RECORDS FOR PROCESSING:
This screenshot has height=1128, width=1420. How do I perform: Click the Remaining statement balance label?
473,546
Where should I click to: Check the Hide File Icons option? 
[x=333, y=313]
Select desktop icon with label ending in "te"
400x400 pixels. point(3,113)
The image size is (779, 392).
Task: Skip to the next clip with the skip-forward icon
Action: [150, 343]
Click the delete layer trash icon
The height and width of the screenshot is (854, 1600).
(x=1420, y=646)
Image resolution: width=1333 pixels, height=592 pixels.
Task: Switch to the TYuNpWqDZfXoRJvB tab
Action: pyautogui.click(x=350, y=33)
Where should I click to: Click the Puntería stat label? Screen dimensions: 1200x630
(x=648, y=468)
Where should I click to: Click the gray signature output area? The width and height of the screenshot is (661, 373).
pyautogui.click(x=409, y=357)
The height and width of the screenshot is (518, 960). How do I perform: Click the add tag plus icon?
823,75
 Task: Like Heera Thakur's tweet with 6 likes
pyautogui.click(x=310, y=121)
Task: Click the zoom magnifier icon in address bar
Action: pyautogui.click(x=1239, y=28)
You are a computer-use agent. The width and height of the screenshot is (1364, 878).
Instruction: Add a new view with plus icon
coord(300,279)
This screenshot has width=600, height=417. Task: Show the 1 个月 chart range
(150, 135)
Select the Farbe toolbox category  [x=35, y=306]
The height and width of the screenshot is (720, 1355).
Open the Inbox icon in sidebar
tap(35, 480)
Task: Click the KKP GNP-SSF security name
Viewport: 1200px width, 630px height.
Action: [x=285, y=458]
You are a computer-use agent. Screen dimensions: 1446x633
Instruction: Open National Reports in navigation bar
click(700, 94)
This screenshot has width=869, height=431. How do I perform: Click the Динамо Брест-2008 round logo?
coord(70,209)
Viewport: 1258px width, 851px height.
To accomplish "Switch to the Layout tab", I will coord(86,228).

PROBLEM DETAILS: Restate exactly the lines running from the line with "Where should I click to: Click the Puntería" to the end of the entries above, both ends included.

RESPONSE BOX:
Where should I click to: Click the Puntería stat label? Screen dimensions: 1200x630
(x=648, y=468)
Where should I click to: Click the gray signature output area? The width and height of the screenshot is (661, 373).
pyautogui.click(x=409, y=357)
The height and width of the screenshot is (518, 960). How do I perform: Click the add tag plus icon?
823,75
 Task: Like Heera Thakur's tweet with 6 likes
pyautogui.click(x=310, y=121)
Task: Click the zoom magnifier icon in address bar
Action: pyautogui.click(x=1239, y=28)
You are a computer-use agent. The width and height of the screenshot is (1364, 878).
Instruction: Add a new view with plus icon
coord(300,279)
This screenshot has width=600, height=417. Task: Show the 1 个月 chart range
(150, 135)
Select the Farbe toolbox category  [x=35, y=306]
The height and width of the screenshot is (720, 1355).
Open the Inbox icon in sidebar
tap(35, 480)
Task: Click the KKP GNP-SSF security name
Viewport: 1200px width, 630px height.
Action: [x=285, y=458]
You are a computer-use agent. Screen dimensions: 1446x633
Instruction: Open National Reports in navigation bar
click(700, 94)
This screenshot has width=869, height=431. How do I perform: Click the Динамо Брест-2008 round logo?
coord(70,209)
Viewport: 1258px width, 851px height.
To accomplish "Switch to the Layout tab", I will coord(86,228).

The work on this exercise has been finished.